Monday, March 26, 2012

Programming model question for Atlas apps

Hi,

I am designing a new web application and hope to leverage Atlas to make a better user experience than a regular ASP.NET web app. One of my things I hoping to archive to is to eliminate the need to have multiple ASPX pages.

Here is a scenario:

The web page may contain a left navigation panel that contains three links:

  1. Step 1
  2. Step 2
  3. Step 3

If I am to design a regular ASP.NET web app, I would make each of the links point to a separate ASPX page. Each of ASPX will share a common chrome such as header, top navigation panel and left navigation panel, but the main content area will be different. I would use a shared master page for them. The drawbacks of the traditional approach are:

  1. Opening each link will cause screen flickers
  2. There will be network delay from one step to another step that I can not reduce by preloading asynchronously.
  3. Each step will add to the browser history that my designer does not like.
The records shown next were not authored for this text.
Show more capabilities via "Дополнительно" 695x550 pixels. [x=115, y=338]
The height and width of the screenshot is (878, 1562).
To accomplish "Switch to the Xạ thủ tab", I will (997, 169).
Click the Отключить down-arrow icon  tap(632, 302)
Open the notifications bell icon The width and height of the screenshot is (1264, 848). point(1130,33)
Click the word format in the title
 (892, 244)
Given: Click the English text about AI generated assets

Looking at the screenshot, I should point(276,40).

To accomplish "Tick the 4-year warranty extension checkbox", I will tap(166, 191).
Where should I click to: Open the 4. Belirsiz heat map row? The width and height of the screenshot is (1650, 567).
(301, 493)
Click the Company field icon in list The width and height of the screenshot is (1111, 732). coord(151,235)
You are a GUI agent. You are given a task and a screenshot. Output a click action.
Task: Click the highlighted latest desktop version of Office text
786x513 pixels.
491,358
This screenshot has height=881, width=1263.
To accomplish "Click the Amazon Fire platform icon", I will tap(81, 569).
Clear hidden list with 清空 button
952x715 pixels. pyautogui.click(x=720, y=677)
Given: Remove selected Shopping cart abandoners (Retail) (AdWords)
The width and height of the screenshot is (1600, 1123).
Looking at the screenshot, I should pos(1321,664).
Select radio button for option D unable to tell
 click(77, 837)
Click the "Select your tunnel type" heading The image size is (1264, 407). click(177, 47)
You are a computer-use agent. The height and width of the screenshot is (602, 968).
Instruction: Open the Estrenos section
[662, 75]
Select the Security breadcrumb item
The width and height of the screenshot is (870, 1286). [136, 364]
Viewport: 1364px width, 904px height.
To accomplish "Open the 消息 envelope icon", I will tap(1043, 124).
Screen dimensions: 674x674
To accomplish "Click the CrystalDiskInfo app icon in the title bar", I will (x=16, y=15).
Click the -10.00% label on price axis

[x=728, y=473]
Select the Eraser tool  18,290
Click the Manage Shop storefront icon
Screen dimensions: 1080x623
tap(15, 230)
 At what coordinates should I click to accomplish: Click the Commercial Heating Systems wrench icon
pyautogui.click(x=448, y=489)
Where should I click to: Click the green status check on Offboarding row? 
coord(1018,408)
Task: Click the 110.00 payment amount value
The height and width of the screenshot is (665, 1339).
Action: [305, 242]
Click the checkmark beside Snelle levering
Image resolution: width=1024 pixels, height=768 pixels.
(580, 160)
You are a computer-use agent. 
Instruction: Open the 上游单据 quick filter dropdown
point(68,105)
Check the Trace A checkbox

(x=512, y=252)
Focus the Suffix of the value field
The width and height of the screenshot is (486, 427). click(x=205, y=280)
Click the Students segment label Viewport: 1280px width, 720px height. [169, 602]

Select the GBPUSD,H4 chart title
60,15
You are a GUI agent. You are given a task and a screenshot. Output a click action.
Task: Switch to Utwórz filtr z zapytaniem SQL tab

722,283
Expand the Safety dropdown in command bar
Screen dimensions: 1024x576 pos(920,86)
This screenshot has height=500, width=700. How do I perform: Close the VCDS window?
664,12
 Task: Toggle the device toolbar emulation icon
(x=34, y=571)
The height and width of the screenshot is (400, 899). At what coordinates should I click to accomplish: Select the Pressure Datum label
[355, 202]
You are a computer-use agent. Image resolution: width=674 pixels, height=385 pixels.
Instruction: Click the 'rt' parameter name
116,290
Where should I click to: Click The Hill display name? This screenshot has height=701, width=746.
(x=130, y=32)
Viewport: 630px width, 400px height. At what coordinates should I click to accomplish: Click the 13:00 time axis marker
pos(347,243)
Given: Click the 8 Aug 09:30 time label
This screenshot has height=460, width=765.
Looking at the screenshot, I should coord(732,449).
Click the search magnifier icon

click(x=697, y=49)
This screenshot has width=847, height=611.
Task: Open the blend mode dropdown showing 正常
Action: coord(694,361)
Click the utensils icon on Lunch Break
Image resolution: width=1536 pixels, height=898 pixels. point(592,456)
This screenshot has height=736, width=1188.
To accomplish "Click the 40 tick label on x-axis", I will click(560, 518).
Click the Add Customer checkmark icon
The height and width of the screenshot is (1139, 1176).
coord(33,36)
I am hoping that Atlas will allow me to collapse all these ASPX pages into a single ASPX page, but I could not find a good approach. Specifically, I didn't find UpdatePanel useful for my design.

I am very interested to hear suggestions on how to archive my design objective. Thanks in advance.

Wei Zhu

hello.

well, you can use atlas to do this, though i really think that eliminating the history may not be a good thing. for instance, when i go to a web site, i really enjoy using the next and back buttons...and regarding to the delay, i really don't think that a normal asp.net page that has been modified to use atlas will be quicker that a traditional page.


Hi Luis,

Can you tell me how to use Atlas to achive my objective?

Regarding whether it is wise to eliminating IE history, I guess some people like it and some people don'tSmile [:)]. I personally don't have a strong opinion on either. As for the network delay, my thought is that using Atlas, maybe I can preload the UI for the step 2 asyncroulsy while user is still on step 1. However, reducing delay is more of an extra bonus credit, not a requirement.


Wei Zhu,

A simple approach to accomplish what I have interpreted your requirements is this:

Your left navigation could be setup as LinkButton controls.

You could put all 3 "pages" of content into a MultiView control.

On the postback of each LinkButton control, you could dynamically show and initialize all controls on the corresponding "View" of the MultiView control.

Surround all of these controls with an UpdatePanel and the result should be a page that appears to work completely clientside using the Atlas framework.

Hope this helps.

Ryan


Thanks Ryan.

I have considered using MultiView inside an UpdatePanel, but I think it will run into the following problems.

1. If I use Validators in each view, then switch view will cause a postback and the validators on those views that haven't been viewed will raise errors and prevent the postbacks from even happening.

2. This approach does not appear to be scale well as the number of views increase.


OK, I may have found a solution. The solution basically is to create a ASCX user control for each view, then load each user control dynamically using Page.LoadControl() inside a UpdatePanel. I did a quick test and it seems to work, although I still need to try it more.

This solution still does not address how to preload next view. It feel like possible to me, but I don't know exactly how to do it yet.


Have you considered using a Wizard control inside an update panel?